* **What you will do**: Repeat the data exactly as it stands.

* **Records supplied**:

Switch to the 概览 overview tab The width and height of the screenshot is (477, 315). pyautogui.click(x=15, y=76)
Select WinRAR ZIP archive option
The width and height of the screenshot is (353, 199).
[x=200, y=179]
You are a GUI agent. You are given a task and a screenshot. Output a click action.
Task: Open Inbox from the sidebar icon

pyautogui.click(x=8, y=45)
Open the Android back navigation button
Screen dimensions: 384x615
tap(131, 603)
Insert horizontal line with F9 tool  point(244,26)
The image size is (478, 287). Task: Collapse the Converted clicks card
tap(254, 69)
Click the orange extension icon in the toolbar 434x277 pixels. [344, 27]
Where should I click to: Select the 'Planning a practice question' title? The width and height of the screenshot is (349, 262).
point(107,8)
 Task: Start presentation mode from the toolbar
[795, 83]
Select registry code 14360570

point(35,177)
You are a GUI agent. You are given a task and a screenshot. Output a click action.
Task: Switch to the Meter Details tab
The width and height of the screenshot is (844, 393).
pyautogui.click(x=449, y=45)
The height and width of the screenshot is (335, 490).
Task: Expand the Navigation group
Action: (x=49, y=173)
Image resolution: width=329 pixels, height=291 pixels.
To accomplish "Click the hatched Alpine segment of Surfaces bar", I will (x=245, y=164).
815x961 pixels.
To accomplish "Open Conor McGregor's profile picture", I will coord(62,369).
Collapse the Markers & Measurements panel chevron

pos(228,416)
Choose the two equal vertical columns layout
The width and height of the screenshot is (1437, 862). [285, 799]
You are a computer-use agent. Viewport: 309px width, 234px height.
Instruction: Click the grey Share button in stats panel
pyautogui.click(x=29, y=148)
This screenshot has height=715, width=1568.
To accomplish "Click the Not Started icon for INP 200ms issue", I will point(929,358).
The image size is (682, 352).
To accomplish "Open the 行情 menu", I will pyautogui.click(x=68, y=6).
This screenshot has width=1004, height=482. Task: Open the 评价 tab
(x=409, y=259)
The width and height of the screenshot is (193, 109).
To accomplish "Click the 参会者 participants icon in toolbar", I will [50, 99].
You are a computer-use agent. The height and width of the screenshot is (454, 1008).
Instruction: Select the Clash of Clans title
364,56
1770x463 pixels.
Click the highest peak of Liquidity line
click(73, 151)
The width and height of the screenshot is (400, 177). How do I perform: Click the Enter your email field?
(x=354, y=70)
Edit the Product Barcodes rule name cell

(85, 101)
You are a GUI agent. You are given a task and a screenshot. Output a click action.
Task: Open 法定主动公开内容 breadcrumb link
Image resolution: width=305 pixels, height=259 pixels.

* **Your response**:
Switch to the 概览 overview tab The width and height of the screenshot is (477, 315). pyautogui.click(x=15, y=76)
Select WinRAR ZIP archive option
The width and height of the screenshot is (353, 199).
[x=200, y=179]
You are a GUI agent. You are given a task and a screenshot. Output a click action.
Task: Open Inbox from the sidebar icon

pyautogui.click(x=8, y=45)
Open the Android back navigation button
Screen dimensions: 384x615
tap(131, 603)
Insert horizontal line with F9 tool  point(244,26)
The image size is (478, 287). Task: Collapse the Converted clicks card
tap(254, 69)
Click the orange extension icon in the toolbar 434x277 pixels. [344, 27]
Where should I click to: Select the 'Planning a practice question' title? The width and height of the screenshot is (349, 262).
point(107,8)
 Task: Start presentation mode from the toolbar
[795, 83]
Select registry code 14360570

point(35,177)
You are a GUI agent. You are given a task and a screenshot. Output a click action.
Task: Switch to the Meter Details tab
The width and height of the screenshot is (844, 393).
pyautogui.click(x=449, y=45)
The height and width of the screenshot is (335, 490).
Task: Expand the Navigation group
Action: (x=49, y=173)
Image resolution: width=329 pixels, height=291 pixels.
To accomplish "Click the hatched Alpine segment of Surfaces bar", I will (x=245, y=164).
815x961 pixels.
To accomplish "Open Conor McGregor's profile picture", I will coord(62,369).
Collapse the Markers & Measurements panel chevron

pos(228,416)
Choose the two equal vertical columns layout
The width and height of the screenshot is (1437, 862). [285, 799]
You are a computer-use agent. Viewport: 309px width, 234px height.
Instruction: Click the grey Share button in stats panel
pyautogui.click(x=29, y=148)
This screenshot has height=715, width=1568.
To accomplish "Click the Not Started icon for INP 200ms issue", I will point(929,358).
The image size is (682, 352).
To accomplish "Open the 行情 menu", I will pyautogui.click(x=68, y=6).
This screenshot has width=1004, height=482. Task: Open the 评价 tab
(x=409, y=259)
The width and height of the screenshot is (193, 109).
To accomplish "Click the 参会者 participants icon in toolbar", I will [50, 99].
You are a computer-use agent. The height and width of the screenshot is (454, 1008).
Instruction: Select the Clash of Clans title
364,56
1770x463 pixels.
Click the highest peak of Liquidity line
click(73, 151)
The width and height of the screenshot is (400, 177). How do I perform: Click the Enter your email field?
(x=354, y=70)
Edit the Product Barcodes rule name cell

(85, 101)
You are a GUI agent. You are given a task and a screenshot. Output a click action.
Task: Open 法定主动公开内容 breadcrumb link
Image resolution: width=305 pixels, height=259 pixels.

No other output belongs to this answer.